By Carolyn Bick
NORTHWEST ASIAN WEEKLY

Brian Surratt (Photo by Sage Wilson)
Incoming Deputy Mayor Brian Surratt is proud of his mixed-race heritage. It’s what’s at the heart of his work to invest in underserved communities. It’s also why he believes that representation matters, especially in a public role, where he will bring his background and lived experience to the table.
“I’m proud of the fact that I have a measure of trust and standing with a lot of different communities across Seattle. I hope to continue to earn that trust with communities across our city. I feel like I can go into corporate boardrooms and have really important conversations with those leaders,” Surratt said. “I also feel like I can be in community and really understand what the day-to-day struggles and hopes are for folks in our various communities in Seattle. … Government is meant to serve, and part of service is listening, engaging, and working with a lot of different people to find solutions.”
Surratt accepted the role of deputy mayor in early December. Unlike almost every other Seattle administration, Mayor-elect Katie Wilson chose just one person—Surratt—to serve as deputy mayor. Usually, mayors choose a few different people to serve as deputy mayors to help run different areas of government, but Wilson, Surratt said, wanted to create an organized, streamlined decision-making process that minimized siloing different areas of governance.
“There’s clarity internally of how to elevate issues and how to get decisions made,” Surratt explained. “It’s helpful for external partners as well. They know exactly where they need to go to identify and address issues.”
In many ways, Surratt’s personal life has been inextricably intertwined with his professional life, shaping his career path to lead up to this moment.
Born in South Korea to a Korean mother and Black father serving in the United States military, Surratt and his family immigrated to the U.S. when he was just 5 years old. The family settled in Oklahoma. Surratt’s mother’s career path in many ways, he said, was the “classic immigrant story.”
“She owned a number of small businesses while [we were] growing up, from custodial businesses to sandwich shops to Korean restaurants. My mom was involved in every venture you possibly could imagine,” Surratt remembered. “My younger brother and I, we worked in every one of those places, so I have a deep understanding of the immigrant entrepreneurial story in that role.”
Surratt also watched his father work as an aircraft mechanic for American Airlines in Tulsa, Oklahoma, after retiring from military service. Surratt’s father’s work allowed him to understand the meaning and importance of having high-skilled manufacturing jobs that employed community members and supported that community.
He and his brother were also first-generation college graduates, so “there was a lot of pride.”
After getting his master’s degree in public policy from the University of Washington’s Evans School of Public Policy & Governance, Surratt served then-freshman legislator Rep. James “Jim” McIntire in Olympia. McIntire eventually became state treasurer. Surratt said that McIntire, along with the late state Rep. Kip Tokuda and state Rep. Sharon Tomiko Santos, were his mentors.

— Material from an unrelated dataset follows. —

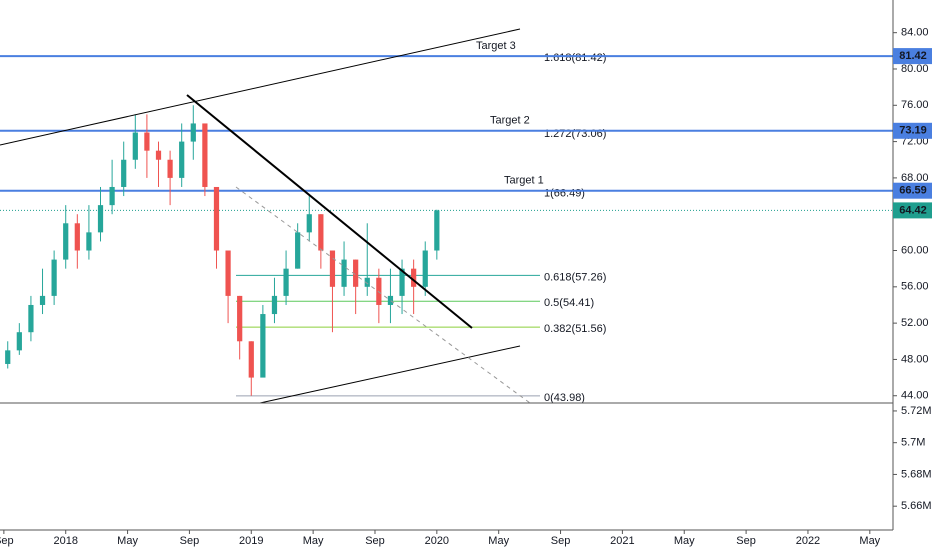 This screenshot has width=932, height=550. Describe the element at coordinates (496, 46) in the screenshot. I see `target-label: Target 3` at that location.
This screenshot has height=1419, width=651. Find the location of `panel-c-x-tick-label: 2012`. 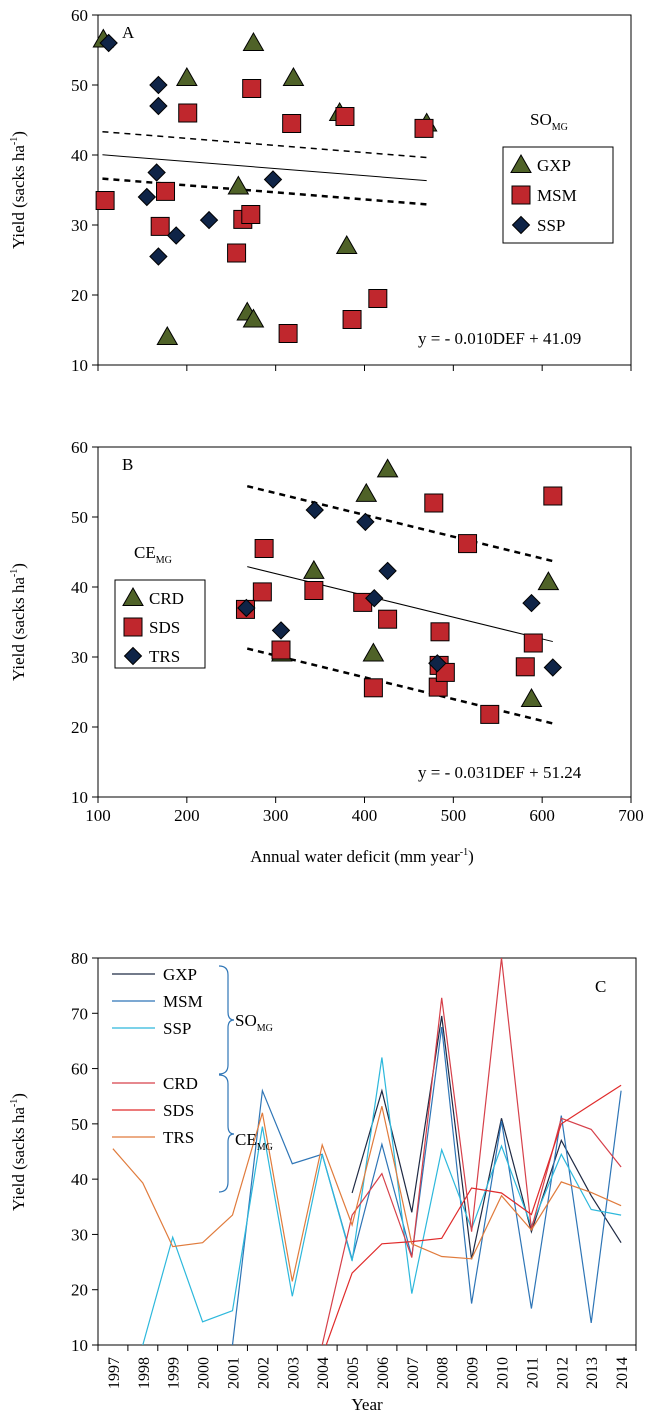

Surratt was young at the time—22 or 23—so “to have those really important people help shape my thinking and understanding of what’s important in the community was really, really powerful.”
From there, Surratt moved to Seattle to work on mitigation efforts surrounding the construction of Lumen Field. That work helped Surratt become more connected to several impacted communities, including the Chinatown-International District.
Following a stint in the City’s development office, where he cultivated a deeper understanding of how investment and capital work support different communities, Surratt moved into the private sector to work in real estate. His most recent role in the private sector was as CEO of Greater Seattle Partners, a private-public partnership that works to create both cross-sector and international business connections and to nurture investment, trade, and growth throughout the region.
“I tell folks that career paths—they’re never a straight line, but you always have to be open to possibility,” Surratt said. “I’ve been fortunate, again, to really have a career that’s allowed me to see how economic development and investments really impact community, and I hope to bring that perspective to my new role.”
Surratt said that his role as deputy mayor entails figuring out strategy and working with both the incoming administration and external partners to help the new administration lay out its long-term plans for affordable living within the city, including affordable housing and mitigating homelessness. He will also help the administration in its goals of an expanded, improved transportation system.
At the end of the day, Surratt said, he feels it’s important to hammer home the fact that Seattle’s AAPI community “has always had deep impacts and history and helped shape Seattle’s past and shaping it now.”
“What I want,” Surrat continued, “is the API community to be at the table in shaping what Seattle will look like in the next 5, 10, 30 years. This is really a critical juncture in our city’s history. And we want to make sure that all communities are served well by the city government.”